Поднял я на него глаза, чтобы сказать ему пару ласковых и взглянуть напоследок в буркалы его продажные. Но Левченко и не смотрел на меня, сидел он, подперев щеку ладонью, и равнодушно глядел в угол, будто его и не касалось мое присутствие здесь. И молчал он все время. Он молчал! Он молчал! Почему?!! Почему он молчит целый час, хотя узнал меня в первый же миг — мы ведь всего-то год не виделись!

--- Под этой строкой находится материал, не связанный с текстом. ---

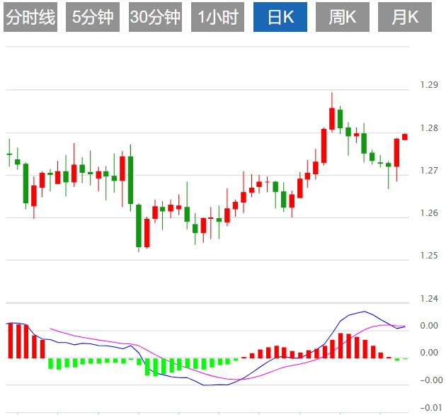The image size is (446, 415).
Task: Select the highest-reaching red candlestick near 1.29
Action: [x=331, y=118]
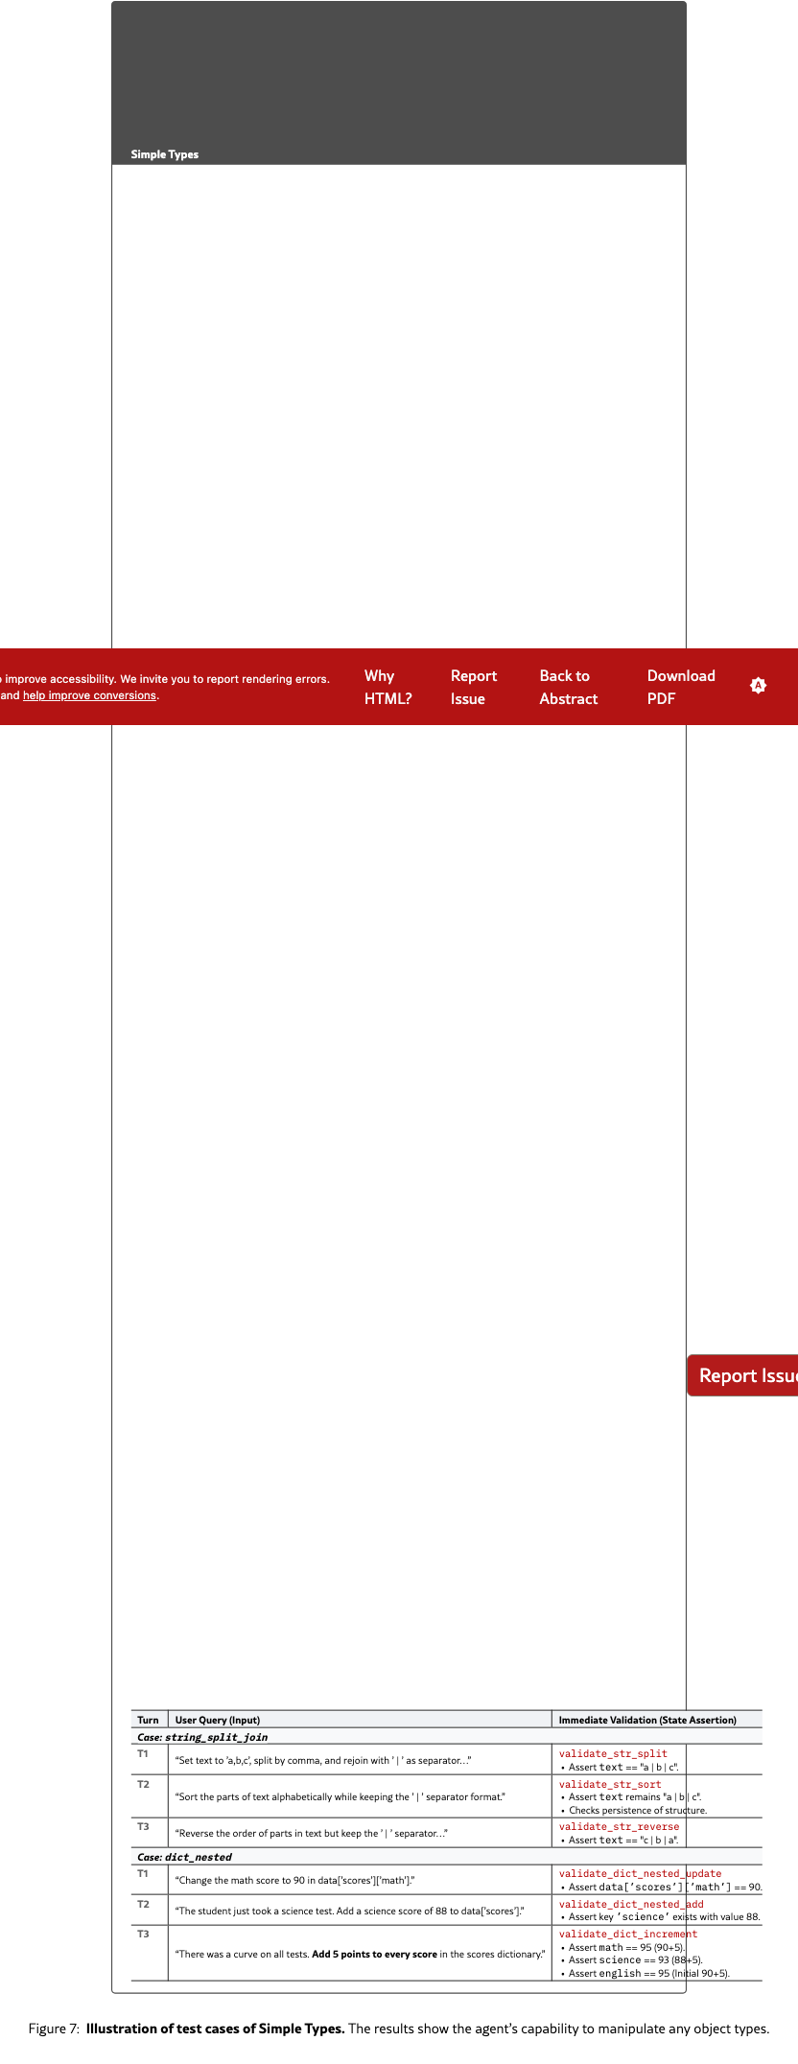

Он ведь не может так все время молчать — он-то понимает, что мой приход сюда — конец им всем! Ведь Левченко в отличие от остальных знает, что в сорок третьем меня не комиссовали по инвалидности, что только в сентябре сорок четвертого принял я командование их штрафной ротой под Ковелем!
Чего же он ждет? Чтобы я выговорился до конца? И тогда он встанет и обскажет друзьям, что и как вокруг них на земле происходит?
А мне-то что теперь делать? В его присутствии дальше ваньку валять нет смысла. Что же делать?
— Машину-то хорошо водишь? — спросил меня горбун.